If the employer is able to pick off employees one by one, rather than having to face a collective union that cannot be divided, it greatly enhances their position of power against employees.
The continued use of government guns to force people into associations, no matter how long that has been taking place, is anathema to an individual’s fundamental ‘right’ to free associations. If the Bill of Rights were actually an infallible document that people objectively adhered to, then the right to free association as articulated in the first amendment would never have allowed rulings to take place that allowed this.
However, the problem is that larger companies tend to gain great advantage over smaller companies thanks, in large part, to government guns, guns that enforce regulations that raise the cost of entry and the cost of operation that disproportionately affects smaller businesses. This artificial creation of monopolies (or regulation-created monopolies) means that there are a greater number of employees working for a smaller number of employers.
What you end up with is a balance of power heavily tilted toward employers, at the cost of the employees, who must compete for jobs among increasingly smaller numbers of employers. With employers having a balance of power tilted in their favor thanks to the benefit of government guns working in their favor, it’s no wonder the employees seek to have that power tilted back toward them with the same use of government guns.
The root of the problem is that coercive force is being applied, currently, to both protect the employers from the competition of other potential employers AND protect the Unions from having to actually sell their services to individuals, rather than simply being handed a block of members, members whom must be in their association, no matter what.
This last “protection,” I believe, has led to the rise of the Union Political class and its Union Royal Families, where the Union leaders are doing their part to exploit the workers almost as ruthlessly as the employers are alleged to be doing. In BOTH cases protection from competition results in the ones with no power, the employees who are NOT a part of the paid Union leadership, the Union Political Class, having nowhere near the bargaining power they might have if the government guns that are currently protecting both the Union Political Class and the Employers from competition were removed altogether.
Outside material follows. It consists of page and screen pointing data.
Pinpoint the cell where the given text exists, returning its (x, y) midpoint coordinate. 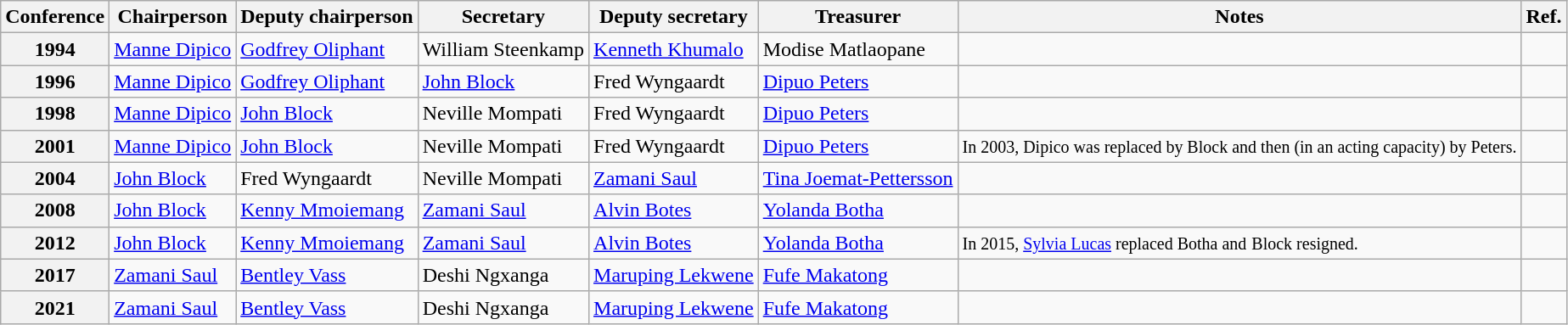
2021 (55, 307)
Notes (1239, 17)
Tina Joemat-Pettersson (857, 178)
Chairperson (173, 17)
Ref. (1543, 17)
Deputy secretary (674, 17)
2012 (55, 243)
Conference (55, 17)
Kenneth Khumalo (674, 49)
1996 (55, 81)
Treasurer (857, 17)
Modise Matlaopane (857, 49)
In 2003, Dipico was replaced by Block and then (in an acting capacity) by Peters. (1239, 146)
William Steenkamp (503, 49)
2008 (55, 211)
1994 (55, 49)
Deputy chairperson (327, 17)
1998 (55, 114)
2017 (55, 275)
Secretary (503, 17)
2001 (55, 146)
2004 (55, 178)
In 2015, Sylvia Lucas replaced Botha and Block resigned. (1239, 243)
Return (X, Y) of the center of cell containing provided text 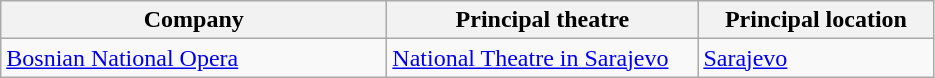
Sarajevo (816, 58)
Principal theatre (542, 20)
National Theatre in Sarajevo (542, 58)
Company (194, 20)
Bosnian National Opera (194, 58)
Principal location (816, 20)
Pinpoint the cell where the given text exists, returning its [x, y] midpoint coordinate. 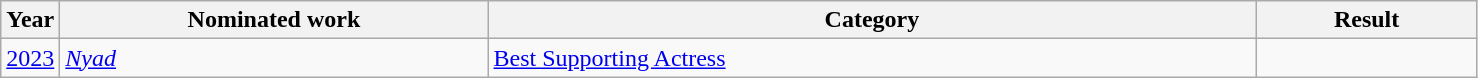
Result [1366, 20]
Best Supporting Actress [872, 58]
Category [872, 20]
Year [30, 20]
2023 [30, 58]
Nyad [274, 58]
Nominated work [274, 20]
Capture the cell that displays the provided text and extract its [X, Y] central coordinate. 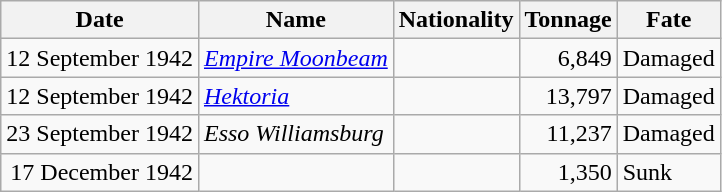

The conservatives have no desire to see those guns removed that protect the employers, while the progressives have no desire to see those guns removed that protect the Union Political Class. If SCOTUS rules to strike down the power of the Federal government to assign people to a Union, whether they want to be in a Union or not, there will be an even-more imbalance of power.
It is hard to root for SCOTUS upholding the power of the Federal Government to force people into associations. It is also hard to root for the further empowerment of the Employers, who will continue to receive the protection of government guns even after the Unions have lost their protection.